Passage Pommeraye - Nantes, 2 juin 2014
Au Passage, les hasards de la restauration avaient fait ressurgir hier cette affiche, sous un vieux miroir déposé. En quelle année l'avait-on collée là ? En 1843, quand on avait ouvert les premières boutiques, ou en 1848, quand la crise avait tout englouti ? Fantôme déchiré sur sa croix de bois sale, elle était aussi émouvante qu'une enseigne de Pompéi :
MAGASIN
A
LOUER
PRÉSENTEMENT
Présentement présentement présentement, le vieux mot palpitait sur le bois comme un coeur encore vivant dans les plis du papier presque intact.
Présentement présentement présentement...

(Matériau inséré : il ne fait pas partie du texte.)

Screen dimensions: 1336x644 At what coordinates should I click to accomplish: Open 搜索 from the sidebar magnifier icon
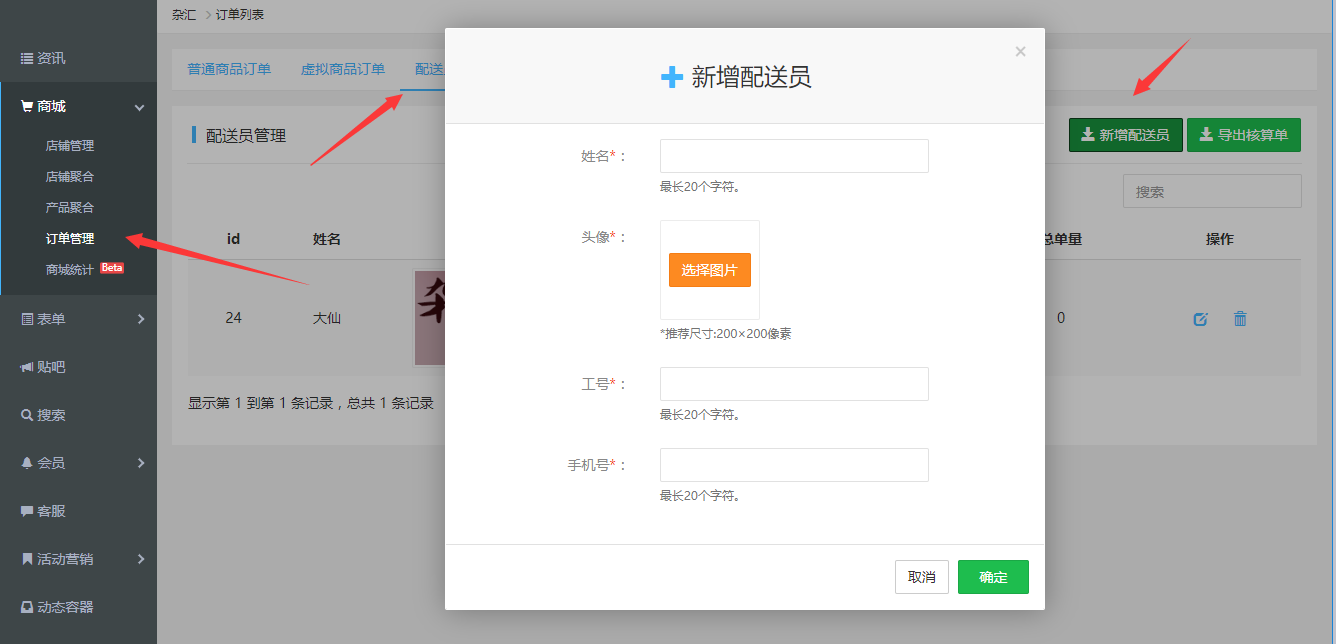27,415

C'est si peu de chose, le présent, on le gaspille, on le dissipe, on l'imprime, on l'oublie, on le voue sans remords au commerce, aux efforts qui s'effacent, au néant agité des affaires humaines.
Pourtant, que le plus humble lambeau de ce présent disparu parvienne intact jusqu'à ce nouveau présent dérisoire qu'on appelle aujourd'hui, il en devient si précieux qu'on pourrait en pleurer. C'est qu'il a traversé le temps, ce mystère des mystères.
Et que présentement présentement présentement, ils sont moins que poussière, ceux qui croyaient au présent comme on croit en soi-même.